DIRECTIONS FOR THIS TASK: Keeping every word intact, reproduce all of the records.
BEGIN GIVEN RECORDS
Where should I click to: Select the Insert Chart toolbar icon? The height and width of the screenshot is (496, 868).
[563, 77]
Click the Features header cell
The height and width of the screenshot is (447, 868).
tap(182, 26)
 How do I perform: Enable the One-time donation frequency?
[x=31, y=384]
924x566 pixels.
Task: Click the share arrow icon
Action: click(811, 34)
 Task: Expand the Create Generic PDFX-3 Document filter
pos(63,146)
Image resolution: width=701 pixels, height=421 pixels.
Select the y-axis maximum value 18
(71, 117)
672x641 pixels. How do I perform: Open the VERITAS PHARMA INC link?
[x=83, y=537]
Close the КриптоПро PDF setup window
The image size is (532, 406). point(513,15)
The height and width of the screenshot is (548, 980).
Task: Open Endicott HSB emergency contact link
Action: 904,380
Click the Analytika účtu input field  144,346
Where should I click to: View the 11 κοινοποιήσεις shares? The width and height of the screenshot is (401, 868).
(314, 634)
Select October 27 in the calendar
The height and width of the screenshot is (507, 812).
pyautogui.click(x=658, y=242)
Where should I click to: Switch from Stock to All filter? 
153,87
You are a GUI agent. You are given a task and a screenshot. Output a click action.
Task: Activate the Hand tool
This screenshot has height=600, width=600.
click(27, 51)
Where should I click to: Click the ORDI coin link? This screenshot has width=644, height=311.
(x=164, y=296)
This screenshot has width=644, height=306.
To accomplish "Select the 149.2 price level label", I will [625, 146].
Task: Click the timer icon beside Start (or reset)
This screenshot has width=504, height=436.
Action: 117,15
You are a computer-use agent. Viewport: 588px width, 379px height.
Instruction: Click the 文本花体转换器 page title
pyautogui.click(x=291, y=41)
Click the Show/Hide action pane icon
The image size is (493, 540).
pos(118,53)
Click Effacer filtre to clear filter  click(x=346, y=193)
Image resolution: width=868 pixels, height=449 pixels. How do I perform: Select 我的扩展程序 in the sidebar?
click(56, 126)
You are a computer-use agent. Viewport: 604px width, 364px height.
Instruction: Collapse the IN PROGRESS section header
END GIVEN RECORDS
ANSWER SECTION:
Where should I click to: Select the Insert Chart toolbar icon? The height and width of the screenshot is (496, 868).
[563, 77]
Click the Features header cell
The height and width of the screenshot is (447, 868).
tap(182, 26)
 How do I perform: Enable the One-time donation frequency?
[x=31, y=384]
924x566 pixels.
Task: Click the share arrow icon
Action: click(811, 34)
 Task: Expand the Create Generic PDFX-3 Document filter
pos(63,146)
Image resolution: width=701 pixels, height=421 pixels.
Select the y-axis maximum value 18
(71, 117)
672x641 pixels. How do I perform: Open the VERITAS PHARMA INC link?
[x=83, y=537]
Close the КриптоПро PDF setup window
The image size is (532, 406). point(513,15)
The height and width of the screenshot is (548, 980).
Task: Open Endicott HSB emergency contact link
Action: 904,380
Click the Analytika účtu input field  144,346
Where should I click to: View the 11 κοινοποιήσεις shares? The width and height of the screenshot is (401, 868).
(314, 634)
Select October 27 in the calendar
The height and width of the screenshot is (507, 812).
pyautogui.click(x=658, y=242)
Where should I click to: Switch from Stock to All filter? 
153,87
You are a GUI agent. You are given a task and a screenshot. Output a click action.
Task: Activate the Hand tool
This screenshot has height=600, width=600.
click(27, 51)
Where should I click to: Click the ORDI coin link? This screenshot has width=644, height=311.
(x=164, y=296)
This screenshot has width=644, height=306.
To accomplish "Select the 149.2 price level label", I will [625, 146].
Task: Click the timer icon beside Start (or reset)
This screenshot has width=504, height=436.
Action: 117,15
You are a computer-use agent. Viewport: 588px width, 379px height.
Instruction: Click the 文本花体转换器 page title
pyautogui.click(x=291, y=41)
Click the Show/Hide action pane icon
The image size is (493, 540).
pos(118,53)
Click Effacer filtre to clear filter  click(x=346, y=193)
Image resolution: width=868 pixels, height=449 pixels. How do I perform: Select 我的扩展程序 in the sidebar?
click(56, 126)
You are a computer-use agent. Viewport: 604px width, 364px height.
Instruction: Collapse the IN PROGRESS section header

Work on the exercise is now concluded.